**PASSAGE FOR REVIEW**

The Jakarta Post
With more and more consumers moving from offline to online shopping, courier companies have seen increased business delivering goods amid the COVID-19 pandemic restrictions, especially during the Ramadan and Idul Fitri celebrations.
Courier service company PT Global Jet Express, which owns the J&T Express brand, reports that its delivery volume was higher by 15 percent amid the COVID-19 pandemic compared with normal times, according to Elena, the company’s public relations executive.
During Ramadan alone, J&T Express, which has more than 4,000 operating points nationwide, saw its delivery volume surge by 50 percent from a year earlier. The firm regards the Islamic holy month as its annual peak season.
“We always make preparations every time we enter a peak season, including hiring new people to anticipate a surge so that we can provide our best service to customers,” Elena told The Jakarta Post via text message on June 19.

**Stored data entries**
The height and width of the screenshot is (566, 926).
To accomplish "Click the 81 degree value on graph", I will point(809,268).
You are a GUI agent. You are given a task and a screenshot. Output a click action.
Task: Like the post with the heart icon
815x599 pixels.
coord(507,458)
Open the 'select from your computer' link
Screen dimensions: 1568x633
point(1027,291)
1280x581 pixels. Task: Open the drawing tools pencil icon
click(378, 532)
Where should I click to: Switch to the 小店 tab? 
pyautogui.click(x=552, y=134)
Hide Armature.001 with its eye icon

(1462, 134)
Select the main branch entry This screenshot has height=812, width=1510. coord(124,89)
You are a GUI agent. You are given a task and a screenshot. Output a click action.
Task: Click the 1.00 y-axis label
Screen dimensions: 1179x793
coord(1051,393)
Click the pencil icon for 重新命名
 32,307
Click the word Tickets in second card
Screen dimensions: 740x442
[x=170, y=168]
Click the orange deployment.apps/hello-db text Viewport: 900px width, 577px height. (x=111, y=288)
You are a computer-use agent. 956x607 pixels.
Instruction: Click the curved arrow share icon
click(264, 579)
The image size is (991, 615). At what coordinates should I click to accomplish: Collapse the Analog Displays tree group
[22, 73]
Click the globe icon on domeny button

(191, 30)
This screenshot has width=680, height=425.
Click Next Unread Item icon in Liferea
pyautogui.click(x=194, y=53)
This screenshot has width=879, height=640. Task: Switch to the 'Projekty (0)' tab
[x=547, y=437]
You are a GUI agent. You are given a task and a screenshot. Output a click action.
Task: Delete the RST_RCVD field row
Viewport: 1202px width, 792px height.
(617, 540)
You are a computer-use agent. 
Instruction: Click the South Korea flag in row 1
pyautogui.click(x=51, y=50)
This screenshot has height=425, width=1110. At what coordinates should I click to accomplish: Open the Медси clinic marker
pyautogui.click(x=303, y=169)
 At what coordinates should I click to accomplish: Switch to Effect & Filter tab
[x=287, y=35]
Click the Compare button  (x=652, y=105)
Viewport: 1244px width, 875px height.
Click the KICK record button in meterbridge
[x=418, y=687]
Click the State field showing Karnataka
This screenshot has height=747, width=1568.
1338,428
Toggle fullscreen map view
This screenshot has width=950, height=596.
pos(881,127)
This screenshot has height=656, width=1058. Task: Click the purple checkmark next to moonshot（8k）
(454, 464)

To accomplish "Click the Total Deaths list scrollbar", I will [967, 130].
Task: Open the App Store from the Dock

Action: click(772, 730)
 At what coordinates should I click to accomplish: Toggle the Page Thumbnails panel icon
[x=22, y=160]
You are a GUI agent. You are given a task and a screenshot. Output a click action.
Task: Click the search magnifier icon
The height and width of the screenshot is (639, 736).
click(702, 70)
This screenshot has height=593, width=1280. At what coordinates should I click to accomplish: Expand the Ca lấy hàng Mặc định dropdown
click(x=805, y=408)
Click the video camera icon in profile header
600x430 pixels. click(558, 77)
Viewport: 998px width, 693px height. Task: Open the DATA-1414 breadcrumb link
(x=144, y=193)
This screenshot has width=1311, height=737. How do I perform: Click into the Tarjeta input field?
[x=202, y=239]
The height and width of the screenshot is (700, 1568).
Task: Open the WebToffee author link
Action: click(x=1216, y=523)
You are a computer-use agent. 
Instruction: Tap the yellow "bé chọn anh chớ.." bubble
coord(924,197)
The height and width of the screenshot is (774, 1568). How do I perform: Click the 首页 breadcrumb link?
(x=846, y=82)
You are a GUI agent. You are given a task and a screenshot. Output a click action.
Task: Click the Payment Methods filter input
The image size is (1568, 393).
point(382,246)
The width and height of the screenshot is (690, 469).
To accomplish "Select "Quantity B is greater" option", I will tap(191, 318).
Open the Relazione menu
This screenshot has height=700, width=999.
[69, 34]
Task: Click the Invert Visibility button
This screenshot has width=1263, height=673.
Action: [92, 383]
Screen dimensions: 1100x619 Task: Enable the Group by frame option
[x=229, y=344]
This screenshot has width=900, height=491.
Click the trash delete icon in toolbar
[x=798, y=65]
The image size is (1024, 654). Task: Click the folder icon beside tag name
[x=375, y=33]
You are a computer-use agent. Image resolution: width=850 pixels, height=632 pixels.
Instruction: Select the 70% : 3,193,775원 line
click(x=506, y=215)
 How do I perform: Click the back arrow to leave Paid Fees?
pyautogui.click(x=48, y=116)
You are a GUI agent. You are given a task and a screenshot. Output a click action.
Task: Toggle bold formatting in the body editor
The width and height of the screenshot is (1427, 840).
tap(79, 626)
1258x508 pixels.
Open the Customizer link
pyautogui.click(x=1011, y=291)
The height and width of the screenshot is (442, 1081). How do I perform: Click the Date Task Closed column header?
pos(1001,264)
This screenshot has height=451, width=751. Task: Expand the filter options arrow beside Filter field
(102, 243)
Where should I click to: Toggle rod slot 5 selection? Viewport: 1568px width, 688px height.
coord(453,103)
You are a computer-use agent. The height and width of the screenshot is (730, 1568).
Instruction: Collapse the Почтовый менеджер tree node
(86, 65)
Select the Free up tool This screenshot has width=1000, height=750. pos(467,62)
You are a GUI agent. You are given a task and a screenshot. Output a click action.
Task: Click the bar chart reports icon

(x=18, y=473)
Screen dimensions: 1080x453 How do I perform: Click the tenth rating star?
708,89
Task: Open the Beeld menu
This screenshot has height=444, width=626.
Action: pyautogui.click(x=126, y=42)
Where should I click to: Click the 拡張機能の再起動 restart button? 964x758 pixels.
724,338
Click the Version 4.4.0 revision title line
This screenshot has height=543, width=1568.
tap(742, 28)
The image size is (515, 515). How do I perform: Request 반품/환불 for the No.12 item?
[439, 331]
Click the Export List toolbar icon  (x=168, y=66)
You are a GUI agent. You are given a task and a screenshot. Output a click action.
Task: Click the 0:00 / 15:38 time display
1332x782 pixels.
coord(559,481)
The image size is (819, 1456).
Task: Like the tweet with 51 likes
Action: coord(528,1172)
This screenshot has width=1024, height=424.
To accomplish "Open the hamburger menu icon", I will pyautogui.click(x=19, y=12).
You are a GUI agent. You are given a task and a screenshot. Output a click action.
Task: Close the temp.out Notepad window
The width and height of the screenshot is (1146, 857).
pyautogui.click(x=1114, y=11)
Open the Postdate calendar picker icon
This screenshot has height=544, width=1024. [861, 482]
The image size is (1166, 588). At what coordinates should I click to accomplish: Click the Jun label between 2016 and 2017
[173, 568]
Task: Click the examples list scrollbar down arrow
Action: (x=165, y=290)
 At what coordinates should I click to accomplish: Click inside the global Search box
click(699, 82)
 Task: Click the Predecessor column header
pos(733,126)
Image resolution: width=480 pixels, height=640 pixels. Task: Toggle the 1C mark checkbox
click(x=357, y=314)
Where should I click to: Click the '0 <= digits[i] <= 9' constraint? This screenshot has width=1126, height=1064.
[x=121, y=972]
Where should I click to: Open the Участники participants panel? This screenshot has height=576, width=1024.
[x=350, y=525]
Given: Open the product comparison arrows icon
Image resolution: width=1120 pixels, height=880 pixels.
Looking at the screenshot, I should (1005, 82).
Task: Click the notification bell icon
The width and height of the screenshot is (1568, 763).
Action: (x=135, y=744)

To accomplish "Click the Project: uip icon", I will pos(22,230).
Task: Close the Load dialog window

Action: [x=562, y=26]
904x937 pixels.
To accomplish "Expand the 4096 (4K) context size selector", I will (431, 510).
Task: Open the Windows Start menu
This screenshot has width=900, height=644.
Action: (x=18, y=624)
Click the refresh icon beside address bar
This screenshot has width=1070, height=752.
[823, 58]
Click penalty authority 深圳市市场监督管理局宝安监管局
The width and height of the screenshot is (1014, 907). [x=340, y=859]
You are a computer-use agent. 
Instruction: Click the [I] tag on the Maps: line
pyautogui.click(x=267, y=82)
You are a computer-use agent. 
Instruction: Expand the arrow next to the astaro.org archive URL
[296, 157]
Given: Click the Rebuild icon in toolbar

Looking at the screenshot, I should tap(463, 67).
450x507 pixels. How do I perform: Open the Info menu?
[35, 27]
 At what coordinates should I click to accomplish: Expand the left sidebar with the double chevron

**TASK DIRECTIONS**
From the article on courier deliveries during the pandemic, list every name of a company, brand, or news outlet that it mentions.

**ANSWER BOX**
The Jakarta Post
PT Global Jet Express
J&T Express